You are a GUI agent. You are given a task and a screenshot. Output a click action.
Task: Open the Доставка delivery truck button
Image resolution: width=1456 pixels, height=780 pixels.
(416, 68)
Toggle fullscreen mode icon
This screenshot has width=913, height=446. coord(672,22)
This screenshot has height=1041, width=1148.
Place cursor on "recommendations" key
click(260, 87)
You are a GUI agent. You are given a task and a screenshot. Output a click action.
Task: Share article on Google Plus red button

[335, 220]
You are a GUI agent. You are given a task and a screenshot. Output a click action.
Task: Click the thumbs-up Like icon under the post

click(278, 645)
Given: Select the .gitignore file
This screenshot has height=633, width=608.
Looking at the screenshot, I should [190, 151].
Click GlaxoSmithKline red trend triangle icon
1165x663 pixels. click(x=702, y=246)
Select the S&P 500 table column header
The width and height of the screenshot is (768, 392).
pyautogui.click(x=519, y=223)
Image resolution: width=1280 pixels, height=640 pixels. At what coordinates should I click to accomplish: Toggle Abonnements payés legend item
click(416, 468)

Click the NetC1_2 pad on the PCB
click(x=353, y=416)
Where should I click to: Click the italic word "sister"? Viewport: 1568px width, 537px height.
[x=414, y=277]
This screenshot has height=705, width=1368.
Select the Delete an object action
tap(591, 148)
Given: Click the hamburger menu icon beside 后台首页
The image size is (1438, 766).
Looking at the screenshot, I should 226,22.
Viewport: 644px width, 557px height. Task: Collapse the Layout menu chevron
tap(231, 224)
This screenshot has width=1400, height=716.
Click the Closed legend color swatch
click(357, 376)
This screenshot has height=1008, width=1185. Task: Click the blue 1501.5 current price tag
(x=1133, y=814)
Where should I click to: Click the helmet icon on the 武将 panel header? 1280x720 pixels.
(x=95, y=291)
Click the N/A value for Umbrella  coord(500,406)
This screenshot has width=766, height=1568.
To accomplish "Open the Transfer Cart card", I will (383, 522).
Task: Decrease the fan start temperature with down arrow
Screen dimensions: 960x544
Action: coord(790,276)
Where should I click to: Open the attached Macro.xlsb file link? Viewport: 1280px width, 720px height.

==============================

WHAT TO PRODUCE:
Please set down each of the entries above exactly as given.

THE ANSWER:
You are a GUI agent. You are given a task and a screenshot. Output a click action.
Task: Open the Доставка delivery truck button
Image resolution: width=1456 pixels, height=780 pixels.
(416, 68)
Toggle fullscreen mode icon
This screenshot has width=913, height=446. coord(672,22)
This screenshot has height=1041, width=1148.
Place cursor on "recommendations" key
click(260, 87)
You are a GUI agent. You are given a task and a screenshot. Output a click action.
Task: Share article on Google Plus red button

[335, 220]
You are a GUI agent. You are given a task and a screenshot. Output a click action.
Task: Click the thumbs-up Like icon under the post

click(278, 645)
Given: Select the .gitignore file
This screenshot has height=633, width=608.
Looking at the screenshot, I should [190, 151].
Click GlaxoSmithKline red trend triangle icon
1165x663 pixels. click(x=702, y=246)
Select the S&P 500 table column header
The width and height of the screenshot is (768, 392).
pyautogui.click(x=519, y=223)
Image resolution: width=1280 pixels, height=640 pixels. At what coordinates should I click to accomplish: Toggle Abonnements payés legend item
click(416, 468)

Click the NetC1_2 pad on the PCB
click(x=353, y=416)
Where should I click to: Click the italic word "sister"? Viewport: 1568px width, 537px height.
[x=414, y=277]
This screenshot has height=705, width=1368.
Select the Delete an object action
tap(591, 148)
Given: Click the hamburger menu icon beside 后台首页
The image size is (1438, 766).
Looking at the screenshot, I should 226,22.
Viewport: 644px width, 557px height. Task: Collapse the Layout menu chevron
tap(231, 224)
This screenshot has width=1400, height=716.
Click the Closed legend color swatch
click(357, 376)
This screenshot has height=1008, width=1185. Task: Click the blue 1501.5 current price tag
(x=1133, y=814)
Where should I click to: Click the helmet icon on the 武将 panel header? 1280x720 pixels.
(x=95, y=291)
Click the N/A value for Umbrella  coord(500,406)
This screenshot has width=766, height=1568.
To accomplish "Open the Transfer Cart card", I will (383, 522).
Task: Decrease the fan start temperature with down arrow
Screen dimensions: 960x544
Action: coord(790,276)
Where should I click to: Open the attached Macro.xlsb file link? Viewport: 1280px width, 720px height.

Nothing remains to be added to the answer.